A Converse Sum of Squares Lyapunov Result with a Degree Bound

TL;DR

This paper proves that exponential stability of polynomial vector fields on bounded sets guarantees the existence of a sum-of-squares Lyapunov function with a degree bound, enabling stability verification via semidefinite programming.

Contribution

It establishes a constructive converse Lyapunov theorem with degree bounds for polynomial systems, linking stability to SOS Lyapunov functions.

Findings

Existence of SOS Lyapunov functions for exponentially stable polynomial systems.

Degree bounds for SOS Lyapunov functions are provided.
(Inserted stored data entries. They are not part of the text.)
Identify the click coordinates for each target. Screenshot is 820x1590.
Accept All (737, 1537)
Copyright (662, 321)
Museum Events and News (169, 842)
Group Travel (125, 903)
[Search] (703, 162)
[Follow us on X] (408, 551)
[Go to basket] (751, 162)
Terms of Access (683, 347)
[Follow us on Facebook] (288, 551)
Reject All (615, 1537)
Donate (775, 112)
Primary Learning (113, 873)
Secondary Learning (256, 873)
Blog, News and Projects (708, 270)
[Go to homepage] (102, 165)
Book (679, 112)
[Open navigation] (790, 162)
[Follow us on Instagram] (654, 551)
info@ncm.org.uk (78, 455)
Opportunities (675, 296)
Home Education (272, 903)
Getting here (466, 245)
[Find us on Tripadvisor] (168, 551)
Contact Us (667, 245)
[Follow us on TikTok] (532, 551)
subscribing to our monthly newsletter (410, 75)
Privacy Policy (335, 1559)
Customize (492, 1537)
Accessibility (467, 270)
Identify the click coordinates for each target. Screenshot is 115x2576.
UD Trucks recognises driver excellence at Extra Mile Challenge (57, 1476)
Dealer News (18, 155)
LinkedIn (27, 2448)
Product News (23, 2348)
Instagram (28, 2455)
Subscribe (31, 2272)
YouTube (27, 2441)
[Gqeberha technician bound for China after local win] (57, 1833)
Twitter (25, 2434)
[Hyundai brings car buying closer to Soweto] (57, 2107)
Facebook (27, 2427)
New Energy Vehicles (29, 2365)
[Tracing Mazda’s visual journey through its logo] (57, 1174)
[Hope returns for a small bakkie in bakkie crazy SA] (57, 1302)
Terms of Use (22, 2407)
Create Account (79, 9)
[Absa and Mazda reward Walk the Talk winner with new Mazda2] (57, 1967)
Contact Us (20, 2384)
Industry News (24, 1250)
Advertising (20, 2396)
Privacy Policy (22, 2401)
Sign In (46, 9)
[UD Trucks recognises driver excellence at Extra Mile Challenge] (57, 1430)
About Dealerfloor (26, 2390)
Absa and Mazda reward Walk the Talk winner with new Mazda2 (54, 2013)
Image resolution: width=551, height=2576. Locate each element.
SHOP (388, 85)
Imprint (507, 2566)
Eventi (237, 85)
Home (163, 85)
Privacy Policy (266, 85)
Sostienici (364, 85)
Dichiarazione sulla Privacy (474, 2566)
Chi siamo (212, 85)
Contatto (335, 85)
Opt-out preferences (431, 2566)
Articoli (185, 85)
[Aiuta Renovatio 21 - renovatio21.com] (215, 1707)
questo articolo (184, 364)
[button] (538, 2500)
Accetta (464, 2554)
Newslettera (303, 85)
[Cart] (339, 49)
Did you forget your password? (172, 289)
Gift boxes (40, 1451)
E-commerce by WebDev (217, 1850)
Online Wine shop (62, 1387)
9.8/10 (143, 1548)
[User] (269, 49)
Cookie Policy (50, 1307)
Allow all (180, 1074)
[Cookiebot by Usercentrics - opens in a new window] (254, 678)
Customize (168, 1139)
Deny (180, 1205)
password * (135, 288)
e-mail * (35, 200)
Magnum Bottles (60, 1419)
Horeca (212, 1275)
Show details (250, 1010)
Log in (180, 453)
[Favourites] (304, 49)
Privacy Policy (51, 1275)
Semidefinite programming can be used for stability analysis with complexity bounds.

Abstract

Sum of Squares programming has been used extensively over the past decade for the stability analysis of nonlinear systems but several questions remain unanswered. In this paper, we show that exponential stability of a polynomial vector field on a bounded set implies the existence of a Lyapunov function which is a sum-of-squares of polynomials. In particular, the main result states that if a system is exponentially stable on a bounded nonempty set, then there exists an SOS Lyapunov function which is exponentially decreasing on that bounded set. The proof is constructive and uses the Picard iteration. A bound on the degree of this converse Lyapunov function is also given. This result implies that semidefinite programming can be used to answer the question of stability of a polynomial vector field with a bound on complexity.